What makes linear regression with polynomial features curvy? The following is my understanding of what happens: if I take a "two dimensional problem" e.g. I have $X$ as inputs and Y as the outcome and I add a feature $x^2$. This gives a problem an additional dimension and the linear fit on the $x$ and $y$ values define a line as well as the linear fit on $x^2$ and $y$ values and the two lines define a plane which is the best fit. Is this correct? How does this translate back to the 2 dimensional space? Does this somehow show up in two dimensions as curvy? How?
 A: If you have a single independent variable x and a single dependent variable y, then "y = f(x)" is usually considered as two dimensional even if the relationship between these two variables is complicated. As a hypothetical example, if an experimental model is "pressure = a * temperature + b * log(temperature) - c * sine(temperature)" there are only two variables, temperature and pressure. For this reason, such a relationship could be plotted as a curved line on a flat plane.
If the model had two independent variables, such as "pressure = a * log(temperature) - b * exp(altitude)", this has the form of "z = f(x,y)" and could be plotted as a 3D surface.
A: This is a piece of a plane in 3D.

Here is the same plane with coordinates shown and a set of points selected along its $x$ axis.
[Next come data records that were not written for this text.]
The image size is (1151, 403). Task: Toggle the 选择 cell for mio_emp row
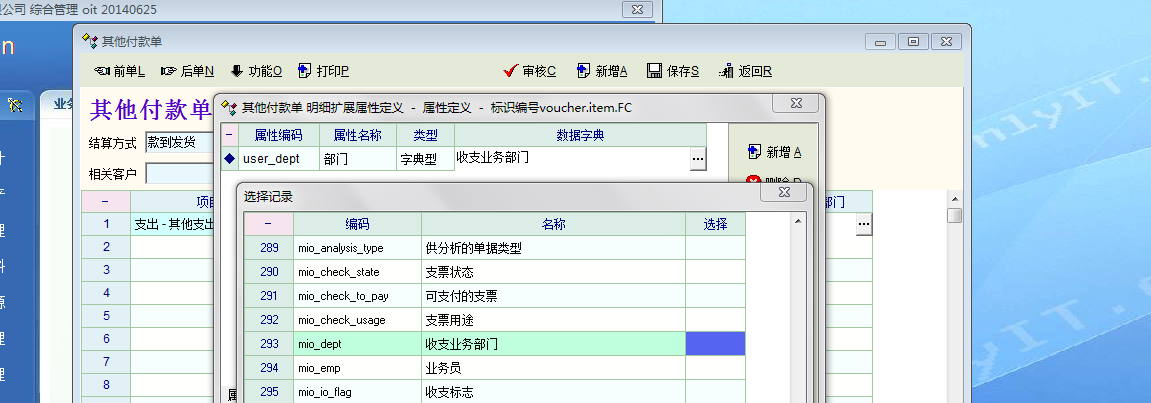pos(715,368)
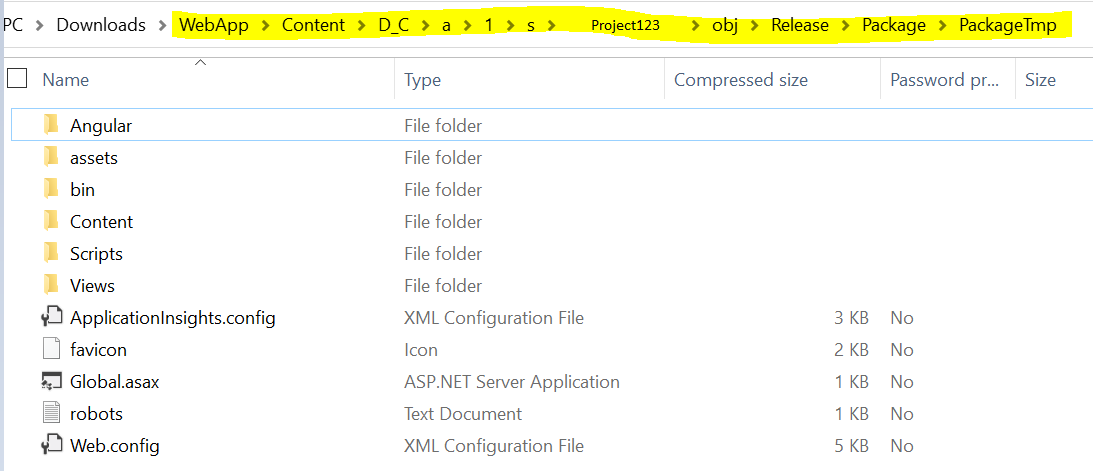Sort by the Type column header
This screenshot has width=1093, height=471.
pos(422,80)
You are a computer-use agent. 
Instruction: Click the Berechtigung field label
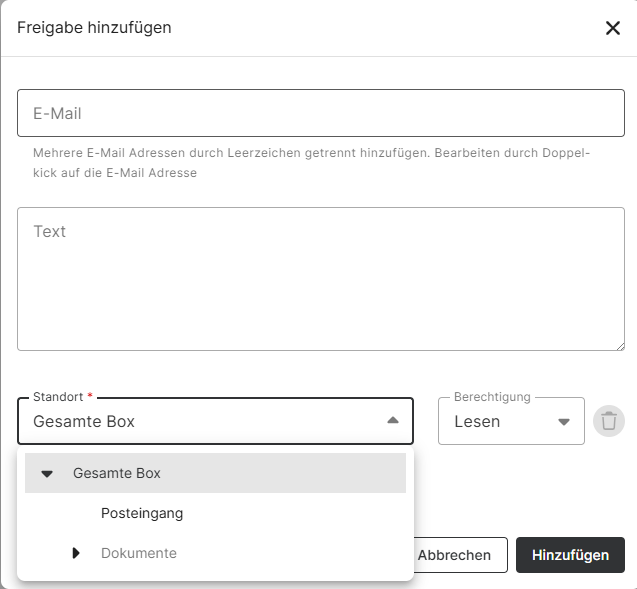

The third coordinate is used to plot the squares of these $x$ values, producing points along a parabola at the base of the coordinate box.

A vertical "curtain" through the parabola intersects the plane at all the points directly above the parabola.  This intersection is a curve.

A polynomial model supposes the response $y$ (graphed in the vertical direction) differs from the height of this plane by random amounts.  The values of $y$ corresponding to these $x$ coordinates are shown as red dots.

Consequently, the $(x,y)$ points lie along a curve--this projection--rather than a line, even though the model of the response is based on the plane originally shown.

Moral

When the explanatory variables clearly lie on a curve, the responses will appear to lie on a curve, too.